The USS Sterett was commissioned on April 8, 1967. The Sterett was 547 feet long and weighed in at 7,930 tons. Classified as a class destroyer leader/cruiser, it was the third ship to be named after Master Commander Andrew Sterett.
Action in the Vietnam War
In the year of 1967, the Sterett was stationed off the west coast near the Puget Sound where it underwent many tests and training preparations for its acceptance trials. On June 19, the Sterett set off for Pearl Harbor and arrived at Yokosuka, Japan on the 5th of July where it remained until August 5th. After leaving Vietnam, the Sterett was called to duty as a sea air rescue ship and a strike support ship. During these duties, it successfully rescued two pilots. It continued in that role until 1969 around mid-March.

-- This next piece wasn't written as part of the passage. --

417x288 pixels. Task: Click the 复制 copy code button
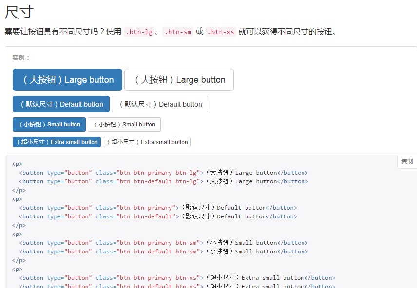point(406,161)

Its next time at sea brought it to the Sea of Japan where it remained for ten days. During this time, six Soviet Badger aircraft were intercepted along with a Soviet seaplane. Relieved of its duties on March 10, the Sterett, on its way to the Gulf of Tonkin, came upon a stranded ship in desperate need of help. With its help, the crew of seven was kept fed and eventually rescued. Between the years of 1970 and 1982, the Sterett was stationed in Yokosuka and the Tonkin Gulf as well as the coast of Vietnam. In 1972, it moved to the coast of San Diego were it remained and was reclassified as a guided missile cruiser.
After the War
When Korean Airlines Flight 007 wrecked in 1983, the Sterett arrived along with the US Coast Guard to begin a rescue and salvage mission. This mission took place until the beginning of November. In 1985, the Sterett was sent out to keep watch on an aircraft carrier departing from Vladivostok, Russia. In the year 1986 when the People Power Revolution was taking place in the Philippines, the Sterett was sent to the Manila Harbor for potential emergency evacuation of the Philippine presidential family.

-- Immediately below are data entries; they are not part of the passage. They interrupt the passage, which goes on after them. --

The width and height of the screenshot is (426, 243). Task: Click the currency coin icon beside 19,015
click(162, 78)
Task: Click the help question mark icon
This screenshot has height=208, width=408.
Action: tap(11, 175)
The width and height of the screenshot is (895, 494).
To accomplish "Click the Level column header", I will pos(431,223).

The Sterett was decommissioned on March 24, 1994 and taken apart and recycled on July 29, 2005 after 27 years of dedicated service.
Asbestos in Navy Ships
Although an essential component of the naval fleet, even today, naval cruisers also pose a lasting health risk to soldiers serving on them. Unfortunately, products containing asbestos were common, especially on older ships, because of the material’s high resistance to heat and fire. Despite its value as an insulator, asbestos fiber intake can lead to several serious health consequences, including mesothelioma, a devastating cancer without cure. Current and former military personnel who came into contact with these ships should seek immediate medical attention in order to detect possible health consequences associated with asbestos exposure.